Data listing
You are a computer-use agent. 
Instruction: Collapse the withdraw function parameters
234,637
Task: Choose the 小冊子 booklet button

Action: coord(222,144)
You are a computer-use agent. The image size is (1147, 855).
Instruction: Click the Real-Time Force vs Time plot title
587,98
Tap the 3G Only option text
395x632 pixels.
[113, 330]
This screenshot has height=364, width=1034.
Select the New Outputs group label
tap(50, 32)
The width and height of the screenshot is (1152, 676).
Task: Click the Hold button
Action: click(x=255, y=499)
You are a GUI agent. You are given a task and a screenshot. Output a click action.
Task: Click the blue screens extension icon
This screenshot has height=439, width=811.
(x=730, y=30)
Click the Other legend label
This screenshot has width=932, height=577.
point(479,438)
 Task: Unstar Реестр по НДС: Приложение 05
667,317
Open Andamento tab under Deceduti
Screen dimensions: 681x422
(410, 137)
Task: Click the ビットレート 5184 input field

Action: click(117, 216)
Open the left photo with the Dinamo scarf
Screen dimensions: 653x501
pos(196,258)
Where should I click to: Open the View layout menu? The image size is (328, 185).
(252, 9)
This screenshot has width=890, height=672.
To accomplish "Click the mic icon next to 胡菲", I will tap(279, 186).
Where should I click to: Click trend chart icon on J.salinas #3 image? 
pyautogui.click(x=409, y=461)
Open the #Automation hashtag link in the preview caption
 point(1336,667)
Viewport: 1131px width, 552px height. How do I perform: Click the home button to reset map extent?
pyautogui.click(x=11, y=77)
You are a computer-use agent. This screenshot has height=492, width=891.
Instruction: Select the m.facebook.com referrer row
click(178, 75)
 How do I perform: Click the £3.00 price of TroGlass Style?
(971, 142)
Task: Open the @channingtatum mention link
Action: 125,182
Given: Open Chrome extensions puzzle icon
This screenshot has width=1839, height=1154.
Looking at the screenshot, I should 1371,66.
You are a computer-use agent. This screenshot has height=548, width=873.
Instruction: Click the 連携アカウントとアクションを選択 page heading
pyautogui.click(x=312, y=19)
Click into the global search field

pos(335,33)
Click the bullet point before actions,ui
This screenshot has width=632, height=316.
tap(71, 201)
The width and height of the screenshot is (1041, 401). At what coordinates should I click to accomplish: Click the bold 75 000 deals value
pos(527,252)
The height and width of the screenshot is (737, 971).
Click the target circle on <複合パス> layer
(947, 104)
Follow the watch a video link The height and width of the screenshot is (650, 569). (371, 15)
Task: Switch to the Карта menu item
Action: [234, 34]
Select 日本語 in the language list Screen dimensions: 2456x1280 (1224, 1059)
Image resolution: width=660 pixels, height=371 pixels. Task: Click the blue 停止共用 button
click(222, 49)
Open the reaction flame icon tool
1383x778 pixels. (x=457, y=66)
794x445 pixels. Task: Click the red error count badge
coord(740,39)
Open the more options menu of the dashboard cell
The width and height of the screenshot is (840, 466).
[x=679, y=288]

> _Work to be completed_:
Copy all of the lines above again, character for character.

> _Complete answer_:
You are a computer-use agent. 
Instruction: Collapse the withdraw function parameters
234,637
Task: Choose the 小冊子 booklet button

Action: coord(222,144)
You are a computer-use agent. The image size is (1147, 855).
Instruction: Click the Real-Time Force vs Time plot title
587,98
Tap the 3G Only option text
395x632 pixels.
[113, 330]
This screenshot has height=364, width=1034.
Select the New Outputs group label
tap(50, 32)
The width and height of the screenshot is (1152, 676).
Task: Click the Hold button
Action: click(x=255, y=499)
You are a GUI agent. You are given a task and a screenshot. Output a click action.
Task: Click the blue screens extension icon
This screenshot has height=439, width=811.
(x=730, y=30)
Click the Other legend label
This screenshot has width=932, height=577.
point(479,438)
 Task: Unstar Реестр по НДС: Приложение 05
667,317
Open Andamento tab under Deceduti
Screen dimensions: 681x422
(410, 137)
Task: Click the ビットレート 5184 input field

Action: click(117, 216)
Open the left photo with the Dinamo scarf
Screen dimensions: 653x501
pos(196,258)
Where should I click to: Open the View layout menu? The image size is (328, 185).
(252, 9)
This screenshot has width=890, height=672.
To accomplish "Click the mic icon next to 胡菲", I will tap(279, 186).
Where should I click to: Click trend chart icon on J.salinas #3 image? 
pyautogui.click(x=409, y=461)
Open the #Automation hashtag link in the preview caption
 point(1336,667)
Viewport: 1131px width, 552px height. How do I perform: Click the home button to reset map extent?
pyautogui.click(x=11, y=77)
You are a computer-use agent. This screenshot has height=492, width=891.
Instruction: Select the m.facebook.com referrer row
click(178, 75)
 How do I perform: Click the £3.00 price of TroGlass Style?
(971, 142)
Task: Open the @channingtatum mention link
Action: 125,182
Given: Open Chrome extensions puzzle icon
This screenshot has width=1839, height=1154.
Looking at the screenshot, I should 1371,66.
You are a computer-use agent. This screenshot has height=548, width=873.
Instruction: Click the 連携アカウントとアクションを選択 page heading
pyautogui.click(x=312, y=19)
Click into the global search field

pos(335,33)
Click the bullet point before actions,ui
This screenshot has width=632, height=316.
tap(71, 201)
The width and height of the screenshot is (1041, 401). At what coordinates should I click to accomplish: Click the bold 75 000 deals value
pos(527,252)
The height and width of the screenshot is (737, 971).
Click the target circle on <複合パス> layer
(947, 104)
Follow the watch a video link The height and width of the screenshot is (650, 569). (371, 15)
Task: Switch to the Карта menu item
Action: [234, 34]
Select 日本語 in the language list Screen dimensions: 2456x1280 (1224, 1059)
Image resolution: width=660 pixels, height=371 pixels. Task: Click the blue 停止共用 button
click(222, 49)
Open the reaction flame icon tool
1383x778 pixels. (x=457, y=66)
794x445 pixels. Task: Click the red error count badge
coord(740,39)
Open the more options menu of the dashboard cell
The width and height of the screenshot is (840, 466).
[x=679, y=288]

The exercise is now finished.